- _PROBLEM REQUIREMENTS_
Once the line containing "Viewport: 780px width, 433px height." is found, copy it and each subsequent line exactly. Stop at the end of the records below.
<<<<
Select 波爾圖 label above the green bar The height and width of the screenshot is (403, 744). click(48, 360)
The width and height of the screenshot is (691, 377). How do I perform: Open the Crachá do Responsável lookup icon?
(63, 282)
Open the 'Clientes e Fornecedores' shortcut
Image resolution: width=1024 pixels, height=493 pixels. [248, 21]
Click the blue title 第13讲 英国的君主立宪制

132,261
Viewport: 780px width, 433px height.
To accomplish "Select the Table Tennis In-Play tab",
>>>>
- _RESPONSE AREA_
Viewport: 780px width, 433px height.
To accomplish "Select the Table Tennis In-Play tab",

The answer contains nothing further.